▶ [PASSAGE]:

'''

Wise describes the lessons the young feds have learned from the stables in a similar way. “You have to be responsible. If you have a horse, you take care of that horse. You make sure they eat, make sure they don’t stray off or get into trouble. It teaches you to be a strong man.”
Parrish and Pitts take meticulous care of their horses. Before going on a ride, they groom their horses as thoroughly as they might prepare themselves before a date.
For example, when Pitts prepares his horse Zeus, a golden brown mixed-breed Quarter Horse, he starts by brushing down the horse with a curry comb, a circular device with saw-like teeth that pulls off extra hair and dirt. He then runs a hardbristled hairbrush over the horse to catch any leftover particles. Once the horse’s body is thoroughly cleaned, he sprays him with Pepi, a sweet-smelling conditioner that leaves a glossy sheen on the coat. Afterward, he uses a regular comb to get the knots out of Zeus’ mane, tail and forelock, the tuft between the horse’s ears that falls over his forehead.
Zeus is almost ready to go out, but there’s one last, important step. Pitts reaches behind the horse and carefully braids his tail. He loops a piece of blue string around the end of the tail and ties it into a big, floppy bowtie, so the horse looks like Eeyore from Winnie-the-Pooh.

'''

▶ [DATA TO EXAMINE]:

'''

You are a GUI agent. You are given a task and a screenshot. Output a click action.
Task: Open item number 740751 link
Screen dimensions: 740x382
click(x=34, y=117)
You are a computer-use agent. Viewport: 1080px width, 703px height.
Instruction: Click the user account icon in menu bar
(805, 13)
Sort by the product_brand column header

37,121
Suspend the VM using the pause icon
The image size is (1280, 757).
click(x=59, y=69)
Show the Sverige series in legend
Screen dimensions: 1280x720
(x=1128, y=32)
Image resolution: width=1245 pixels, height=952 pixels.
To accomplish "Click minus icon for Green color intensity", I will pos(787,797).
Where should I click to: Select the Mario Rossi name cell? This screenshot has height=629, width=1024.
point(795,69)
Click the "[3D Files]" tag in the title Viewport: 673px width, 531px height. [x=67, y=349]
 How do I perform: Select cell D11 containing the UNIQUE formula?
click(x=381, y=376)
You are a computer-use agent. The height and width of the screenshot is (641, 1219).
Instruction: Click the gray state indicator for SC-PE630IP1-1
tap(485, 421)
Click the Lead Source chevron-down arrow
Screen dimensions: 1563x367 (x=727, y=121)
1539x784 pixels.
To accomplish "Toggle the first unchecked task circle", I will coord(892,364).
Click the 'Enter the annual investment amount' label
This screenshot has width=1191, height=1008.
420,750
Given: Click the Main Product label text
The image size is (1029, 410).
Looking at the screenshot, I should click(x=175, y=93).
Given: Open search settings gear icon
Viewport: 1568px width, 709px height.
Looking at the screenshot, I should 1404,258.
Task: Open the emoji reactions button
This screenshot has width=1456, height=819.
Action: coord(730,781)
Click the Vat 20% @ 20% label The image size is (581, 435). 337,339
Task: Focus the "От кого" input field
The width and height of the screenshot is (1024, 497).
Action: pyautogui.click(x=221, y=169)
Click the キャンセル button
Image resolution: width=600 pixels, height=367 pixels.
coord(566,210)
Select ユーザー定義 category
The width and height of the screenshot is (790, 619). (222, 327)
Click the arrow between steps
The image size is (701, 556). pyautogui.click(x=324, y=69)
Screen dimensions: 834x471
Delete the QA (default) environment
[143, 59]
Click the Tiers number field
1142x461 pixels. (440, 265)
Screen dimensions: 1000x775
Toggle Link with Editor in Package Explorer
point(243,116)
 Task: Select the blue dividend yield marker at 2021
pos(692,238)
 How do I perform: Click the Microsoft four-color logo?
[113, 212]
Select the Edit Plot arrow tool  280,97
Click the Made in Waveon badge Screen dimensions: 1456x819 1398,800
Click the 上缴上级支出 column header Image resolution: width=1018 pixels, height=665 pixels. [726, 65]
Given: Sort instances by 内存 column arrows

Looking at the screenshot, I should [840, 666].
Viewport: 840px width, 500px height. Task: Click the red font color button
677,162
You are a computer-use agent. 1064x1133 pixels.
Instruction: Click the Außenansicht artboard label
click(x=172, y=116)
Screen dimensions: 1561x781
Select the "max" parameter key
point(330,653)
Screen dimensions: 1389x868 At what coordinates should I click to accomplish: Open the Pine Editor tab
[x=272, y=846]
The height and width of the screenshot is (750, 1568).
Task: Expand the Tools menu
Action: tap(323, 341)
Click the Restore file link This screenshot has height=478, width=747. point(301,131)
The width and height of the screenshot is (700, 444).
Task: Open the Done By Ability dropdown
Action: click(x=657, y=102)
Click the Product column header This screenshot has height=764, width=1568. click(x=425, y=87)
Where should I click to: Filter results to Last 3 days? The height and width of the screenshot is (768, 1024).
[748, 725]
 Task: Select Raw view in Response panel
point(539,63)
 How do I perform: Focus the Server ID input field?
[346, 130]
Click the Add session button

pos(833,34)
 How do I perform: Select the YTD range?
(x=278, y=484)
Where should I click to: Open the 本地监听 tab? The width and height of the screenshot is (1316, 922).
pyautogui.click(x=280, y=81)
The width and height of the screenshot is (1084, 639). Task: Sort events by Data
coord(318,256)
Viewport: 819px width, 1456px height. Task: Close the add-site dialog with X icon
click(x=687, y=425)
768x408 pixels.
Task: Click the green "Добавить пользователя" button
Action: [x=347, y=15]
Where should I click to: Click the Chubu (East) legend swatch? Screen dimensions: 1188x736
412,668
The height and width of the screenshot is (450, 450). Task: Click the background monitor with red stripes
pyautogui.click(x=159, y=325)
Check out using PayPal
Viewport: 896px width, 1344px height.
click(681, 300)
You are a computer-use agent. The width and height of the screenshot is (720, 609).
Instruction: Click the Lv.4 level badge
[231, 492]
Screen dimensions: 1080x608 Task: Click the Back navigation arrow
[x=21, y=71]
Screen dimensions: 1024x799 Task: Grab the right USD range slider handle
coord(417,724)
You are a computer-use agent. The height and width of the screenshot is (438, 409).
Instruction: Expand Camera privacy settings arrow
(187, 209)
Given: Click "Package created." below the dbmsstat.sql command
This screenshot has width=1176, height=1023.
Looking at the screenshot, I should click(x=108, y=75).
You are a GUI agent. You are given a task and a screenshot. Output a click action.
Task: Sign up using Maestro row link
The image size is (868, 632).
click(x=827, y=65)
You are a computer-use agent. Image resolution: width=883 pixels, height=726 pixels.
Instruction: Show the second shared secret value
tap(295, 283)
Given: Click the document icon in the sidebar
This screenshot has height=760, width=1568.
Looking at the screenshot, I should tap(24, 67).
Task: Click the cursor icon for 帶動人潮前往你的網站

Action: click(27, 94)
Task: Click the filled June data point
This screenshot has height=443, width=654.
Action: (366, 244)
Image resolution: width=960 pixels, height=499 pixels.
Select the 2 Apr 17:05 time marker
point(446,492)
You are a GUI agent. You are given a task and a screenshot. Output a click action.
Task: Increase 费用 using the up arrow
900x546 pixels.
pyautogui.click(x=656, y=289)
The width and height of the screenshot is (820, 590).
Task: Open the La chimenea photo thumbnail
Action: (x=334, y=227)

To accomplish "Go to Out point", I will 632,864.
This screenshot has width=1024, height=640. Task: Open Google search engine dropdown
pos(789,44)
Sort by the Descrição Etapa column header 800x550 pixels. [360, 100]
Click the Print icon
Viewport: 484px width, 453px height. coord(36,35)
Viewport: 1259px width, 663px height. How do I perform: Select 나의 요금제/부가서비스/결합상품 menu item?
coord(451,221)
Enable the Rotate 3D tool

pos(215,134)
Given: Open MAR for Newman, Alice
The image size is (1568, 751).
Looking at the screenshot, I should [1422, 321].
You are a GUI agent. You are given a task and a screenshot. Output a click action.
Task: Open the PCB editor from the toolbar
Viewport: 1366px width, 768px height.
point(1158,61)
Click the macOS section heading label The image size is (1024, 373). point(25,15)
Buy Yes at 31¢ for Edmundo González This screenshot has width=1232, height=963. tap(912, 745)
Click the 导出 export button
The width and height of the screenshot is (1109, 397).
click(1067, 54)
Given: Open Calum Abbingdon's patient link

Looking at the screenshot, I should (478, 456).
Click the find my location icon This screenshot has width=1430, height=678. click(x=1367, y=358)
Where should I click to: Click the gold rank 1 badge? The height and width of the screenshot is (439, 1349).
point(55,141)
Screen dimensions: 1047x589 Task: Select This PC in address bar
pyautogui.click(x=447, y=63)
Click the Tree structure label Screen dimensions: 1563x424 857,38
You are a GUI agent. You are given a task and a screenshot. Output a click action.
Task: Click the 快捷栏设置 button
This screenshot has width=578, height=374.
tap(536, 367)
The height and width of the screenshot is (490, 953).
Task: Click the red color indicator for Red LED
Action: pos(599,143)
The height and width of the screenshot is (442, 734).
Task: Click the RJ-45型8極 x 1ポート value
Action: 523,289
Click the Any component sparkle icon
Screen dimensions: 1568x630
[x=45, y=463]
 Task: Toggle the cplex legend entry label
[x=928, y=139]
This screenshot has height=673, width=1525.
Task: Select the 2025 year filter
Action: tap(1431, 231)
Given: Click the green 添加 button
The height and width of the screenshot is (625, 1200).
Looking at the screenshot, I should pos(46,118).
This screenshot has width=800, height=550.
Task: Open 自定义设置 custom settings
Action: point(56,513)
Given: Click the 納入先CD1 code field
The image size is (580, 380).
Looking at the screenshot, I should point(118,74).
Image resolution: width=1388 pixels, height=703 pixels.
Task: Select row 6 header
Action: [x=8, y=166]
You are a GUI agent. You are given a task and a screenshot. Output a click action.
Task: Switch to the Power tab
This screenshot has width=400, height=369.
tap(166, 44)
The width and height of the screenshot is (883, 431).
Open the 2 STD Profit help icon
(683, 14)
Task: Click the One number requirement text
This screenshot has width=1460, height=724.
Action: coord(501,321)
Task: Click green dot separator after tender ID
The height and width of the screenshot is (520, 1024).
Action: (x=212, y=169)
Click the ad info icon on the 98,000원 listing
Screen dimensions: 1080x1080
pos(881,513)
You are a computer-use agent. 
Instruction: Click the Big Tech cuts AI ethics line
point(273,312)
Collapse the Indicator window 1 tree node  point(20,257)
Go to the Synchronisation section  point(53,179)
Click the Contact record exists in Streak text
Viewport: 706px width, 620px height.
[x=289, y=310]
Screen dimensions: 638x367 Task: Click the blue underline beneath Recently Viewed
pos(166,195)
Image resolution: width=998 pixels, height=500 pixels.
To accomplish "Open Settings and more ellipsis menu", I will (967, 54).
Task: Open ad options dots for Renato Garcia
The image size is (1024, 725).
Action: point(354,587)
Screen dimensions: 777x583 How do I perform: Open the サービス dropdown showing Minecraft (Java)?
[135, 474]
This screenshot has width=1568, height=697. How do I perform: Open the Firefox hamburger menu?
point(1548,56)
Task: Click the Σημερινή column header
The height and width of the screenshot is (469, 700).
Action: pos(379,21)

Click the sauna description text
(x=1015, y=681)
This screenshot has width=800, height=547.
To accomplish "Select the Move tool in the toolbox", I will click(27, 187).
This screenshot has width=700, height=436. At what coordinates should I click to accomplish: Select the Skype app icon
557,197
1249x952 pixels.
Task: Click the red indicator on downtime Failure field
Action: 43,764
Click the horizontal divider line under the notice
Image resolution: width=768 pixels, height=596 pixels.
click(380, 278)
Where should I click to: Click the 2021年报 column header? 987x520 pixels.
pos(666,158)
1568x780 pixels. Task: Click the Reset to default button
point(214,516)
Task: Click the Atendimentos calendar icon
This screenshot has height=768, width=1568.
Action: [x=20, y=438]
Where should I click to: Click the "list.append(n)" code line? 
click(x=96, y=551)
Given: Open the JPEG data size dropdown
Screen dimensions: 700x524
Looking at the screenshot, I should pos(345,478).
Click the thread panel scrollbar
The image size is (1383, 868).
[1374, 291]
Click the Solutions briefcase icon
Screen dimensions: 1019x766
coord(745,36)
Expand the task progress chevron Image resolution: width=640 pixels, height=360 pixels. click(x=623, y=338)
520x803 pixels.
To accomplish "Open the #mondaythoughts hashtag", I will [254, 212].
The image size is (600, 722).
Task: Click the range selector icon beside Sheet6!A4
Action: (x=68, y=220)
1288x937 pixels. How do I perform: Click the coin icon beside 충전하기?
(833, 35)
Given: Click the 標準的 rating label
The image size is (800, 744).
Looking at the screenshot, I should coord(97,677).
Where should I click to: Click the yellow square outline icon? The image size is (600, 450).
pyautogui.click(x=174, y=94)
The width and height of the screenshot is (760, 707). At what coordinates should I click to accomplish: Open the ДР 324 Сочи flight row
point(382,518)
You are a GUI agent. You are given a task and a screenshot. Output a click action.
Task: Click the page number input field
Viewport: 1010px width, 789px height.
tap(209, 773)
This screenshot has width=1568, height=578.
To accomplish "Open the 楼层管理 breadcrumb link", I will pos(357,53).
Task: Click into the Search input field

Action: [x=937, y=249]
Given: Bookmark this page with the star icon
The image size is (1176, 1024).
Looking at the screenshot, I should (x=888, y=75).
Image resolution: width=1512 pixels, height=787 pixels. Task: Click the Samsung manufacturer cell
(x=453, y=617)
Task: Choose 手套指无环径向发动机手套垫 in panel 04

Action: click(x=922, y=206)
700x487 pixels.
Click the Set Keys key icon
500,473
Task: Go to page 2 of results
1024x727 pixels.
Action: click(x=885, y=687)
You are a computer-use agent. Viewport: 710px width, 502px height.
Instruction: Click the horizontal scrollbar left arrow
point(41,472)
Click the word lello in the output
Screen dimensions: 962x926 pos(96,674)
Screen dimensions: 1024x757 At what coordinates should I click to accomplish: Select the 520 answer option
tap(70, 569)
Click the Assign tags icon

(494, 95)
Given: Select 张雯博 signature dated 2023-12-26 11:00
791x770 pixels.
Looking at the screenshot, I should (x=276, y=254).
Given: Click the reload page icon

'''

▶ [THE TASK]: Rewrite the horse-grooming passage, beginning at the words "For example, when" and stopping after "Eeyore from Winnie-the-Pooh.", and change "blue" to "red".

▶ [RESPONSE BELOW]:
For example, when Pitts prepares his horse Zeus, a golden brown mixed-breed Quarter Horse, he starts by brushing down the horse with a curry comb, a circular device with saw-like teeth that pulls off extra hair and dirt. He then runs a hardbristled hairbrush over the horse to catch any leftover particles. Once the horse’s body is thoroughly cleaned, he sprays him with Pepi, a sweet-smelling conditioner that leaves a glossy sheen on the coat. Afterward, he uses a regular comb to get the knots out of Zeus’ mane, tail and forelock, the tuft between the horse’s ears that falls over his forehead.
Zeus is almost ready to go out, but there’s one last, important step. Pitts reaches behind the horse and carefully braids his tail. He loops a piece of red string around the end of the tail and ties it into a big, floppy bowtie, so the horse looks like Eeyore from Winnie-the-Pooh.